▶ Stored data entries
##########
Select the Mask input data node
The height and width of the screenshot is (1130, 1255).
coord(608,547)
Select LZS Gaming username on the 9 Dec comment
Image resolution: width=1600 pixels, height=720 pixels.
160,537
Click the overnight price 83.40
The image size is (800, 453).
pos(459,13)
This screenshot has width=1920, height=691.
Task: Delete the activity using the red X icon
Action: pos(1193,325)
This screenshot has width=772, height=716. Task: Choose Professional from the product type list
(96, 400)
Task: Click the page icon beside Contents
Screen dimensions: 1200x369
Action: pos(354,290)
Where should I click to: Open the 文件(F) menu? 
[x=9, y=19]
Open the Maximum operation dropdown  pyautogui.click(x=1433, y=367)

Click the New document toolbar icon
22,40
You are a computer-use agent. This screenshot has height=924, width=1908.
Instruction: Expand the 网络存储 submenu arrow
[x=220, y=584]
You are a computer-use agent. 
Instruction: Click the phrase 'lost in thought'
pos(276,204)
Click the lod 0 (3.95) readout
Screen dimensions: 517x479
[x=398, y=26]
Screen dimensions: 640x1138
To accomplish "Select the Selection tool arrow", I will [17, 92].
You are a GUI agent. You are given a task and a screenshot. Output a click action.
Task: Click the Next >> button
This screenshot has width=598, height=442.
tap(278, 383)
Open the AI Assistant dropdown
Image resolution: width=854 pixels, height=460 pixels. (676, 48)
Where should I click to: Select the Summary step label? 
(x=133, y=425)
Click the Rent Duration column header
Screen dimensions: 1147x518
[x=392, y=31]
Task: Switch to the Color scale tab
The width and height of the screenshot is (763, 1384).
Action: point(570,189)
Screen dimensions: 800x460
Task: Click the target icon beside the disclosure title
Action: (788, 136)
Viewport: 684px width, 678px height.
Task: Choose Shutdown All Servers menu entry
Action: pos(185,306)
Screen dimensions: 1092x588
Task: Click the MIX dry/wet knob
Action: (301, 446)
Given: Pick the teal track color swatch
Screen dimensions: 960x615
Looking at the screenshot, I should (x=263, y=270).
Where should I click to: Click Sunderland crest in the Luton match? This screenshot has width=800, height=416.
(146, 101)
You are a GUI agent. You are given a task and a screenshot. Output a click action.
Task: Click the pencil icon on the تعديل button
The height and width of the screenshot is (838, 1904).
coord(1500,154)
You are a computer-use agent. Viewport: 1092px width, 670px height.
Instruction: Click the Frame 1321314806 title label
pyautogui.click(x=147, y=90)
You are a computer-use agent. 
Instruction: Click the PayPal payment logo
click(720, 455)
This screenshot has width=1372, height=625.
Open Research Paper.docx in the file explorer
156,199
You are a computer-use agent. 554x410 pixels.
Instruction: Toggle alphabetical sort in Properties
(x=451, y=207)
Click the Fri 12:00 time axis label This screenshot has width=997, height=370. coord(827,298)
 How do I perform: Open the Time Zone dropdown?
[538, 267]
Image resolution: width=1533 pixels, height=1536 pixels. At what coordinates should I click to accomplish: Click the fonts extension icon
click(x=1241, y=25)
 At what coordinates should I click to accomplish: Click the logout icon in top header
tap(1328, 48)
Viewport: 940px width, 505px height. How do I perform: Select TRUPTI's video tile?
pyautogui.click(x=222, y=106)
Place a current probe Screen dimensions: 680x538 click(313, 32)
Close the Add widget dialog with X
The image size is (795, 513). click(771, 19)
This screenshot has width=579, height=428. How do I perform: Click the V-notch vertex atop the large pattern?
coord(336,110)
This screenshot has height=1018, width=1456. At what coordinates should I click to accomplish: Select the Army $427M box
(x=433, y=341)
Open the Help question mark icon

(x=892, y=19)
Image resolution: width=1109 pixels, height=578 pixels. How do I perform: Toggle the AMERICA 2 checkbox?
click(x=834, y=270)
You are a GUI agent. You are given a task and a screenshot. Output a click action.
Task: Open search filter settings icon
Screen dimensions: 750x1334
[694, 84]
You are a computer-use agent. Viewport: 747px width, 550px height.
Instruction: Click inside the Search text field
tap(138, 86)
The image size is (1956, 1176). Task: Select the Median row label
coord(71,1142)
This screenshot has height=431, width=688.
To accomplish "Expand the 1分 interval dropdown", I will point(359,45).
##########
▶ YOUR ASSIGNMENT
Word for word, transcribe each of the entries above.

▶ RESPONSE TO THE TASK
Select the Mask input data node
The height and width of the screenshot is (1130, 1255).
coord(608,547)
Select LZS Gaming username on the 9 Dec comment
Image resolution: width=1600 pixels, height=720 pixels.
160,537
Click the overnight price 83.40
The image size is (800, 453).
pos(459,13)
This screenshot has width=1920, height=691.
Task: Delete the activity using the red X icon
Action: pos(1193,325)
This screenshot has width=772, height=716. Task: Choose Professional from the product type list
(96, 400)
Task: Click the page icon beside Contents
Screen dimensions: 1200x369
Action: pos(354,290)
Where should I click to: Open the 文件(F) menu? 
[x=9, y=19]
Open the Maximum operation dropdown  pyautogui.click(x=1433, y=367)

Click the New document toolbar icon
22,40
You are a computer-use agent. This screenshot has height=924, width=1908.
Instruction: Expand the 网络存储 submenu arrow
[x=220, y=584]
You are a computer-use agent. 
Instruction: Click the phrase 'lost in thought'
pos(276,204)
Click the lod 0 (3.95) readout
Screen dimensions: 517x479
[x=398, y=26]
Screen dimensions: 640x1138
To accomplish "Select the Selection tool arrow", I will [17, 92].
You are a GUI agent. You are given a task and a screenshot. Output a click action.
Task: Click the Next >> button
This screenshot has width=598, height=442.
tap(278, 383)
Open the AI Assistant dropdown
Image resolution: width=854 pixels, height=460 pixels. (676, 48)
Where should I click to: Select the Summary step label? 
(x=133, y=425)
Click the Rent Duration column header
Screen dimensions: 1147x518
[x=392, y=31]
Task: Switch to the Color scale tab
The width and height of the screenshot is (763, 1384).
Action: point(570,189)
Screen dimensions: 800x460
Task: Click the target icon beside the disclosure title
Action: (788, 136)
Viewport: 684px width, 678px height.
Task: Choose Shutdown All Servers menu entry
Action: pos(185,306)
Screen dimensions: 1092x588
Task: Click the MIX dry/wet knob
Action: (301, 446)
Given: Pick the teal track color swatch
Screen dimensions: 960x615
Looking at the screenshot, I should (x=263, y=270).
Where should I click to: Click Sunderland crest in the Luton match? This screenshot has width=800, height=416.
(146, 101)
You are a GUI agent. You are given a task and a screenshot. Output a click action.
Task: Click the pencil icon on the تعديل button
The height and width of the screenshot is (838, 1904).
coord(1500,154)
You are a computer-use agent. Viewport: 1092px width, 670px height.
Instruction: Click the Frame 1321314806 title label
pyautogui.click(x=147, y=90)
You are a computer-use agent. 
Instruction: Click the PayPal payment logo
click(720, 455)
This screenshot has width=1372, height=625.
Open Research Paper.docx in the file explorer
156,199
You are a computer-use agent. 554x410 pixels.
Instruction: Toggle alphabetical sort in Properties
(x=451, y=207)
Click the Fri 12:00 time axis label This screenshot has width=997, height=370. coord(827,298)
 How do I perform: Open the Time Zone dropdown?
[538, 267]
Image resolution: width=1533 pixels, height=1536 pixels. At what coordinates should I click to accomplish: Click the fonts extension icon
click(x=1241, y=25)
 At what coordinates should I click to accomplish: Click the logout icon in top header
tap(1328, 48)
Viewport: 940px width, 505px height. How do I perform: Select TRUPTI's video tile?
pyautogui.click(x=222, y=106)
Place a current probe Screen dimensions: 680x538 click(313, 32)
Close the Add widget dialog with X
The image size is (795, 513). click(771, 19)
This screenshot has width=579, height=428. How do I perform: Click the V-notch vertex atop the large pattern?
coord(336,110)
This screenshot has height=1018, width=1456. At what coordinates should I click to accomplish: Select the Army $427M box
(x=433, y=341)
Open the Help question mark icon

(x=892, y=19)
Image resolution: width=1109 pixels, height=578 pixels. How do I perform: Toggle the AMERICA 2 checkbox?
click(x=834, y=270)
You are a GUI agent. You are given a task and a screenshot. Output a click action.
Task: Open search filter settings icon
Screen dimensions: 750x1334
[694, 84]
You are a computer-use agent. Viewport: 747px width, 550px height.
Instruction: Click inside the Search text field
tap(138, 86)
The image size is (1956, 1176). Task: Select the Median row label
coord(71,1142)
This screenshot has height=431, width=688.
To accomplish "Expand the 1分 interval dropdown", I will point(359,45).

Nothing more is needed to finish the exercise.